The Cameroon goalkeeper, a £43 million signing from Inter, will return to Manchester this summer after a successful season on loan at Trabzonspor, where he rebuilt his reputation and lifted the Turkish Cup at the end of the 2025-26 campaign. His confidence, badly dented in England, has been pieced back together on the Black Sea coast. The problem? There is no obvious place for him to stand when he gets back.
At 30, Onana is still in what should be his prime. For goalkeepers, that age often marks the start of their most assured years, not the beginning of the end. Yet the landscape at United has shifted dramatically since he left.
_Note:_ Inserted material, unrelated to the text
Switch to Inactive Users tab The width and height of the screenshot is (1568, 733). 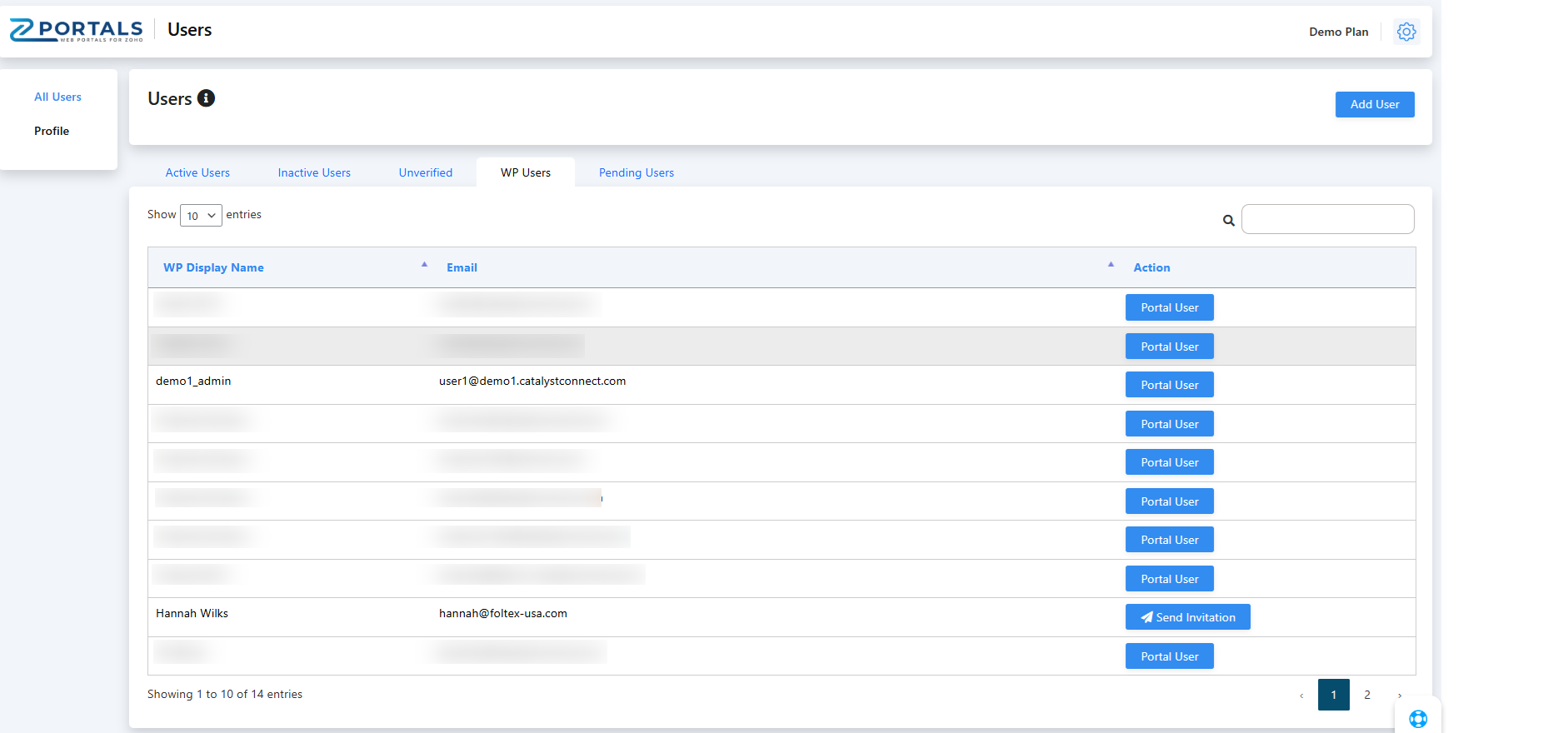pyautogui.click(x=314, y=172)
Senne Lammens seized his chance in September 2025 and has not looked back, emerging as the new first-choice goalkeeper and helping steer United back into the Champions League.
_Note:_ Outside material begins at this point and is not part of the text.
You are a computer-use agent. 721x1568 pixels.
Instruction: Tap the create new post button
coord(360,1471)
Once that happened, the conversation around Onana changed from “when will he return?” to “where can he go next?”
Former United and Cameroon midfielder Eric Djemba-Djemba believes the answer is clear. Speaking to GOAL in association with World Cup Betting, he laid out a blunt verdict on Onana’s Old Trafford future: “For me, the best thing for him is to be transferred.”
This is not a judgment on talent. Djemba-Djemba is adamant Onana is “not a bad goalkeeper” and stresses that his time in Manchester collided with the wrong moment in the club’s cycle. United were unstable, the pressure suffocating, the scrutiny relentless. Onana arrived as a modern, ball-playing goalkeeper. The margin for error was tiny. Every slip was magnified.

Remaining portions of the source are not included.